→ About this task: Copy the data below in full, exactly as it appears.

→ Information shown:
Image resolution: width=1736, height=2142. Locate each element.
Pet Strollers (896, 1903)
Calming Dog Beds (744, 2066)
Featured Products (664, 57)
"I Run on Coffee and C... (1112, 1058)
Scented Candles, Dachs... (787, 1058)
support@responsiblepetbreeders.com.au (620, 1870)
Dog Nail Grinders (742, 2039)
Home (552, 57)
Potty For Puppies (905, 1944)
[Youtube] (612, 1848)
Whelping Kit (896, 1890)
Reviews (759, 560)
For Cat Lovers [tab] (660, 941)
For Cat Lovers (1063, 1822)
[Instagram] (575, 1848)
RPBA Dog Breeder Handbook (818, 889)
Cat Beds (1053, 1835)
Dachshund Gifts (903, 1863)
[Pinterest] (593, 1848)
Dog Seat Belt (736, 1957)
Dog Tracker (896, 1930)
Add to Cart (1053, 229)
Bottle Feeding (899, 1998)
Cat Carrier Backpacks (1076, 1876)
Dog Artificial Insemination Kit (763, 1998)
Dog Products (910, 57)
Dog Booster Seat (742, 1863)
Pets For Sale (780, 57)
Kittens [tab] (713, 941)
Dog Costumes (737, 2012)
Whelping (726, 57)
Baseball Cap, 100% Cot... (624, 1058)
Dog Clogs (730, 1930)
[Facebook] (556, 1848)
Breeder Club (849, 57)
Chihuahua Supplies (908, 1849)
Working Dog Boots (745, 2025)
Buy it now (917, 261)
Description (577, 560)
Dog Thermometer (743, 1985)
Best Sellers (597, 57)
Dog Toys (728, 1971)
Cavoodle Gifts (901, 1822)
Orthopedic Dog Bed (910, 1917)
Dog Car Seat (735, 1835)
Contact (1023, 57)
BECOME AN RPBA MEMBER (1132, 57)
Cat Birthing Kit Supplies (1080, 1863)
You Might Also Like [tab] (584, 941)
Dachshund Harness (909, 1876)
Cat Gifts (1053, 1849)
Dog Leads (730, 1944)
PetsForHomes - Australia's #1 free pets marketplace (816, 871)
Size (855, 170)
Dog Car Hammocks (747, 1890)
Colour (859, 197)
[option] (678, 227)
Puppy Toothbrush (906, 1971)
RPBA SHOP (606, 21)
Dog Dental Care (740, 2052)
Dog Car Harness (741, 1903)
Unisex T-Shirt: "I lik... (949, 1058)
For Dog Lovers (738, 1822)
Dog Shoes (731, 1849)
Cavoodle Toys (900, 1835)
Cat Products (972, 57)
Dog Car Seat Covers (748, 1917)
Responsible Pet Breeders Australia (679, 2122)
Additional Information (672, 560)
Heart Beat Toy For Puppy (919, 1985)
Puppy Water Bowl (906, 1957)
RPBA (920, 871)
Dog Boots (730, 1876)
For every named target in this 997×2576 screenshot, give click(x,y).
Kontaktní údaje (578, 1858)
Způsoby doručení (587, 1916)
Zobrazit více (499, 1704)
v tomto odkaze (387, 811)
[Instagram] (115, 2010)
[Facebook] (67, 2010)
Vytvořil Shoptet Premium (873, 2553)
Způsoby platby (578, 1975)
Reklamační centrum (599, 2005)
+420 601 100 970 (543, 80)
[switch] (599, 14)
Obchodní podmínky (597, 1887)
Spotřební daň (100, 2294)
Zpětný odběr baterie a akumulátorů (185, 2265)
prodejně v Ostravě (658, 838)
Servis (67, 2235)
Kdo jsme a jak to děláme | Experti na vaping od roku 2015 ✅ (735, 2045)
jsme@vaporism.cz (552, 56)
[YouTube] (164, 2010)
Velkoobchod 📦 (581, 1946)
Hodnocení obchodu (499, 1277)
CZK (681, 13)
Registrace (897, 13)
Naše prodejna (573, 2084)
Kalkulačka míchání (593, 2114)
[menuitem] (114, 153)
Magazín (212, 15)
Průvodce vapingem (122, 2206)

→ Result below:
Image resolution: width=1736, height=2142. Locate each element.
Pet Strollers (896, 1903)
Calming Dog Beds (744, 2066)
Featured Products (664, 57)
"I Run on Coffee and C... (1112, 1058)
Scented Candles, Dachs... (787, 1058)
support@responsiblepetbreeders.com.au (620, 1870)
Dog Nail Grinders (742, 2039)
Home (552, 57)
Potty For Puppies (905, 1944)
[Youtube] (612, 1848)
Whelping Kit (896, 1890)
Reviews (759, 560)
For Cat Lovers [tab] (660, 941)
For Cat Lovers (1063, 1822)
[Instagram] (575, 1848)
RPBA Dog Breeder Handbook (818, 889)
Cat Beds (1053, 1835)
Dachshund Gifts (903, 1863)
[Pinterest] (593, 1848)
Dog Seat Belt (736, 1957)
Dog Tracker (896, 1930)
Add to Cart (1053, 229)
Bottle Feeding (899, 1998)
Cat Carrier Backpacks (1076, 1876)
Dog Artificial Insemination Kit (763, 1998)
Dog Products (910, 57)
Dog Booster Seat (742, 1863)
Pets For Sale (780, 57)
Kittens [tab] (713, 941)
Dog Costumes (737, 2012)
Whelping (726, 57)
Baseball Cap, 100% Cot... (624, 1058)
Dog Clogs (730, 1930)
[Facebook] (556, 1848)
Breeder Club (849, 57)
Chihuahua Supplies (908, 1849)
Working Dog Boots (745, 2025)
Buy it now (917, 261)
Description (577, 560)
Dog Thermometer (743, 1985)
Best Sellers (597, 57)
Dog Toys (728, 1971)
Cavoodle Gifts (901, 1822)
Orthopedic Dog Bed (910, 1917)
Dog Car Seat (735, 1835)
Contact (1023, 57)
BECOME AN RPBA MEMBER (1132, 57)
Cat Birthing Kit Supplies (1080, 1863)
You Might Also Like [tab] (584, 941)
Dachshund Harness (909, 1876)
Cat Gifts (1053, 1849)
Dog Leads (730, 1944)
PetsForHomes - Australia's #1 free pets marketplace (816, 871)
Size (855, 170)
Dog Car Hammocks (747, 1890)
Colour (859, 197)
[option] (678, 227)
Puppy Toothbrush (906, 1971)
RPBA SHOP (606, 21)
Dog Dental Care (740, 2052)
Dog Car Harness (741, 1903)
Unisex T-Shirt: "I lik... (949, 1058)
For Dog Lovers (738, 1822)
Dog Shoes (731, 1849)
Cavoodle Toys (900, 1835)
Cat Products (972, 57)
Dog Car Seat Covers (748, 1917)
Responsible Pet Breeders Australia (679, 2122)
Additional Information (672, 560)
Heart Beat Toy For Puppy (919, 1985)
Puppy Water Bowl (906, 1957)
RPBA (920, 871)
Dog Boots (730, 1876)
For every named target in this 997×2576 screenshot, give click(x,y).
Kontaktní údaje (578, 1858)
Způsoby doručení (587, 1916)
Zobrazit více (499, 1704)
v tomto odkaze (387, 811)
[Instagram] (115, 2010)
[Facebook] (67, 2010)
Vytvořil Shoptet Premium (873, 2553)
Způsoby platby (578, 1975)
Reklamační centrum (599, 2005)
+420 601 100 970 (543, 80)
[switch] (599, 14)
Obchodní podmínky (597, 1887)
Spotřební daň (100, 2294)
Zpětný odběr baterie a akumulátorů (185, 2265)
prodejně v Ostravě (658, 838)
Servis (67, 2235)
Kdo jsme a jak to děláme | Experti na vaping od roku 2015 ✅ (735, 2045)
jsme@vaporism.cz (552, 56)
[YouTube] (164, 2010)
Velkoobchod 📦 (581, 1946)
Hodnocení obchodu (499, 1277)
CZK (681, 13)
Registrace (897, 13)
Naše prodejna (573, 2084)
Kalkulačka míchání (593, 2114)
[menuitem] (114, 153)
Magazín (212, 15)
Průvodce vapingem (122, 2206)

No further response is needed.